El actual afán cementificador del gobierno de la CABA revela su fa­voritismo hacia expansivos inte­reses de expansión inmobiliaria, bajo el pretexto de brindar “viviendas socia­les”, más un vago discurso sobre la consolida­ción de una “ciudad verde” (premisa honora­ble que no se verifica en la vida cotidiana de los porteños). Basta observar la suciedad que impera en la ciudad de Buenos Aires y la de­crepitud creciente de sus veredas, adornadas habitualmente con caca de perros. 

La mira municipal “civilizadora” apunta ahora sobre zonas donde todavía pueden verificarse remanentes de vida silvestre, tanto hacia el sur de la capital (el Parque Al­mirante Brown) como hacia el norte (un hu­medal situado junto a la Ciudad Universita­ria). Se trata de dos áreas estratégicas que estimulan la imaginación de todo inversor inmobiliario.

En esa región sur de la urbe porteña, el mencionado parque remite a una superfi­cie de 1.400 hectáreas que abarcan las de­nominadas Villa Lugano y Villa Riachuelo. Un estudio de investigadores del Conicet nos cuenta que a principios de la década de 1940, la instalación allí del basurero mu­nicipal (o la Quema) —donde se vertían los residuos del resto de los barrios de la ciu­dad— desalentó el proceso de poblamien­to del barrio y el atractivo del área para el desarrollo inmobiliario privado. Hasta la im­plementación del sistema de tratamien­to de basura por parte de la Coordinación Ecológica Área Metropolitana Sociedad del Estado (Ceamse), en 1977, el 70% de los residuos de la ciudad se depositaba en los bañados de Flores, de los que Villa Lugano formaba parte. Y se agrega:

“Los grandes y medianos complejos de vivienda social existentes en el barrio reve­lan, por un lado, la poca importancia que el mercado inmobiliario le asignó a la cons­trucción residencial. El desarrollo de las vi­llas reconoce orígenes y dinámicas específi­cas. El barrio Villa Lugano tiene dentro de sus límites cuatro de las 23 villas existen­tes en la ciudad: Villa 15 (Ciudad Oculta y Núcleo Habitacional Transitorio Avenida del Trabajo), Villa 17 (barrio Pirelli), Villa 19 (ba­rrio Inta) y Villa 20. Las primeras urbaniza­ciones informales comenzaron a desarro­llarse durante la década de los cuarenta: la Villa 20 es la segunda en importancia en la ciudad de Buenos Aires.” La llamada “pro­ducción social de hábitat” plantea desafíos de primera magnitud.

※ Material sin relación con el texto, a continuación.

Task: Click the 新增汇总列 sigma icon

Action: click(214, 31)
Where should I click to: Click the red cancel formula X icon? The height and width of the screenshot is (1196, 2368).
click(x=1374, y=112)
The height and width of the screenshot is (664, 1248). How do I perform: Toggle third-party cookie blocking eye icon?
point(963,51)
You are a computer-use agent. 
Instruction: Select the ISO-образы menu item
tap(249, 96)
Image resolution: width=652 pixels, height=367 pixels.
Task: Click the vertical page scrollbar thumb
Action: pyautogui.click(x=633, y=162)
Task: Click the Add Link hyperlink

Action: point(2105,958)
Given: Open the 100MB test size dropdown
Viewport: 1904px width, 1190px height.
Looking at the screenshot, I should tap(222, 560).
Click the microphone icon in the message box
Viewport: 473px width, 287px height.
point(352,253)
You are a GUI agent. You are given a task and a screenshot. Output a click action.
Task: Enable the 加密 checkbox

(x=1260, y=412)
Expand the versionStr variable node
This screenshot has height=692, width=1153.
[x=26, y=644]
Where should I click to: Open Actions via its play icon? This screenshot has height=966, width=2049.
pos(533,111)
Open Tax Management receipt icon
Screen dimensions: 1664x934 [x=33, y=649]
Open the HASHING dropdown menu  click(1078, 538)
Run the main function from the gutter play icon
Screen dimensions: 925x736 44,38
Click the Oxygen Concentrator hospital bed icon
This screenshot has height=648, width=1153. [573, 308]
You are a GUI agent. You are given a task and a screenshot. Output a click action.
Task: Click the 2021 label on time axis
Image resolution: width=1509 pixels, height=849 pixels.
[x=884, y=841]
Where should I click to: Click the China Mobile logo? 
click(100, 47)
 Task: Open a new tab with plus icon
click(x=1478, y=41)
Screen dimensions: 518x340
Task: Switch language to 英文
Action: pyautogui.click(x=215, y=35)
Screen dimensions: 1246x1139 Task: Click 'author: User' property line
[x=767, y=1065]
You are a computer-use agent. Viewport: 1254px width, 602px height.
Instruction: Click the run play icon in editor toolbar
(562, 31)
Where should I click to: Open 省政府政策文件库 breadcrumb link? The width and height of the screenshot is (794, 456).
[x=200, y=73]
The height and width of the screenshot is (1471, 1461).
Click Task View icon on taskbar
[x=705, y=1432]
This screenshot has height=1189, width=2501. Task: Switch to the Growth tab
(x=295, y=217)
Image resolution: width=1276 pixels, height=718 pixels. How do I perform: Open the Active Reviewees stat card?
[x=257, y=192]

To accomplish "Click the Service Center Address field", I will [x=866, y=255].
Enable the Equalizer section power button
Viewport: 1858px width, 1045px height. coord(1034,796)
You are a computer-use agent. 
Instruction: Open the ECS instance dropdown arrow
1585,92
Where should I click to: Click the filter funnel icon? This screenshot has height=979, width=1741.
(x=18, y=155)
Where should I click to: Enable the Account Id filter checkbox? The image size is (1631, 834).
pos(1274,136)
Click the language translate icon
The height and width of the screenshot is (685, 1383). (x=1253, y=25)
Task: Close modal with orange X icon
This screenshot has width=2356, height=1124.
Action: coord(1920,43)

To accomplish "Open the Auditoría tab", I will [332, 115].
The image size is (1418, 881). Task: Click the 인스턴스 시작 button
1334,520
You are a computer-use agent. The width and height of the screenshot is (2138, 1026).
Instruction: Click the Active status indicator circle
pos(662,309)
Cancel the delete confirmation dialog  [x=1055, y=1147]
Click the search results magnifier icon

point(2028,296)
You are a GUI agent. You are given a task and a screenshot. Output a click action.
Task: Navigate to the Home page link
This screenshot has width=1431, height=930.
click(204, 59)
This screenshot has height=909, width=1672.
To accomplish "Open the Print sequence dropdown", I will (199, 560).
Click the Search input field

Los relevamientos zonales indican que en el borde de Villa Lugano, que linda con el barrio Villa Soldati y compartidos con éste, se localizan el Parque de la Ciudad (de entretenimientos, clausurado en la actua­lidad) y el conocido como Indoamericano. Este último es el segundo espacio verde pú­blico de mayor tamaño de la ciudad y cuen­ta con unas 130 hectáreas de paseos y ar­boledas de distintas especies.

La intención de construir dos lagos arti­ficiales no ha sido acompañada por un re­levamiento de la flora y fauna silvestre to­davía presente en tal región, y podría estar enmascarando planes laterales para el de­sarrollo habitacional y recreativo, altamen­te tentador para los emprendedores ce­mentistas, con la eventual implantación de supermercados, torres de departamentos y centros de compras. Y, claro está, la poten­cial implantación de distritos industriales.

A su vez, la hipótesis de convertir los bañados de la Costanera Norte en una “re­serva ecológica” no ha definido políticas específicas naturalistas sobre el bosque y el humedal allí existentes, que hasta aquí –a diferencia de la ya urbanizada Villa Lu­gano– han sido inaccesibles. Un inventario del relevamiento realizado por la UBA indi­ca la existencia de más de doscientas espe­cies vegetales y un número similar de ani­males vertebrados.

El objetivo de esta iniciativa sería “trans­formarlas en un espacio público para el uso de los vecinos”. En nuestra ciudad, el peli­gro de la intervención mejoradora munici­pal suele empezar con la construcción de senderos de cemento. Basta visitar el veci­no “parque” de la Memoria, para ver las desafortunadas manifestaciones del pa­roxismo cementista.